Every year, on 31 May, we mark World No Tobacco Day (WNTD) to highlight tobacco use’s health and other risks and advocate for effective policies to reduce smoking.
Nowhere else has the number of smokers increased since 1990 than in Africa — 104% in North Africa and the Middle East and almost 75% in sub-Saharan Africa. There were about 66 million smokers on the continent in 2015; by 2025, estimates suggest the number could be 84 million. Africa is one of only two parts of the world, along with the eastern Mediterranean region, where tobacco smoking is predicted to grow in the coming decade.
We must be worried about the future because we are on an upward trajectory. Africa’s improving economy and fast-growing population will mean an increase in the number of smokers and smoking-related deaths if we do not act now!
Should Africa continue to “play catch up”?
Policymakers in Africa should ditch outdated prohibitionist laws and mimic what Sweden did to become the first smoke-free country in Europe. With only 6% of its population smoking, Sweden is set to be the first country in the EU to reach 5%, the level below which a country can claim to be ‘smoke-free’.
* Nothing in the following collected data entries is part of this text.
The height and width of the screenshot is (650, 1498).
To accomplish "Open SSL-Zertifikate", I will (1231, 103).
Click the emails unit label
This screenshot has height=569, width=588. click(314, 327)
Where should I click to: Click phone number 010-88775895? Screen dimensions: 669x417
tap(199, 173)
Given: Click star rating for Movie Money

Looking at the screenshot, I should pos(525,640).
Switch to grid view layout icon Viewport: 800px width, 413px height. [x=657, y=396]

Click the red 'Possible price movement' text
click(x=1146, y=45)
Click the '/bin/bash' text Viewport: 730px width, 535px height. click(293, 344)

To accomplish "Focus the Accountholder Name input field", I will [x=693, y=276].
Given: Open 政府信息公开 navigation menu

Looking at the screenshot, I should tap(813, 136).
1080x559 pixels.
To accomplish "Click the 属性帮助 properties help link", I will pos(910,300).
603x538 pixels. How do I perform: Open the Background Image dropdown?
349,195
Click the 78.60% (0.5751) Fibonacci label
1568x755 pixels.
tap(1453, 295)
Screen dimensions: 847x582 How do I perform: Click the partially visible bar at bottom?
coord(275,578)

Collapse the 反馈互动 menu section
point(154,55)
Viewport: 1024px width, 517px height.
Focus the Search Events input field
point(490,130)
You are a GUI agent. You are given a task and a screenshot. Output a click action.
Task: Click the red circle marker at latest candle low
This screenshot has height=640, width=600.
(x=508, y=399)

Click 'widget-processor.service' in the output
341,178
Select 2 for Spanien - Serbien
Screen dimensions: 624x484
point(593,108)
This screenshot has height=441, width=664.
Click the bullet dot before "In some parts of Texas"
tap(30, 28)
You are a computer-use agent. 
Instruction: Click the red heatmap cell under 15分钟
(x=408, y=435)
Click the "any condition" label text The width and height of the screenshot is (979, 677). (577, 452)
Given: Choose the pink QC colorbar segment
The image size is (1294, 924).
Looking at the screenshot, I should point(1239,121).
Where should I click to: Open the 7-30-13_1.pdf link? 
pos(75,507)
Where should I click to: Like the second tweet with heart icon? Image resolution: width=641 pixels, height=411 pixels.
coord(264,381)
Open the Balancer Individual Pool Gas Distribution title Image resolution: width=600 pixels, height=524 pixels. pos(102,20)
As we continue to shape the “Africa we Want” on World No Tobacco Day, we need to learn from countries succeeding in reducing smoking-related deaths. To emulate the success of the UK, New Zealand, and Sweden, which pioneered reducing smoking rates, Africans must prioritise harm reduction strategies, embrace risk-appropriate nicotine regulation, and promote accessible, affordable, and acceptable smoke-free alternatives.
It’s time for African countries to follow suit by adopting an approach that prioritises harm reduction, allows smokers a more viable path to quitting, saves lives, and, more importantly, establishes stop-smoking cessation services to help smokers quit directly through evidence-based approaches.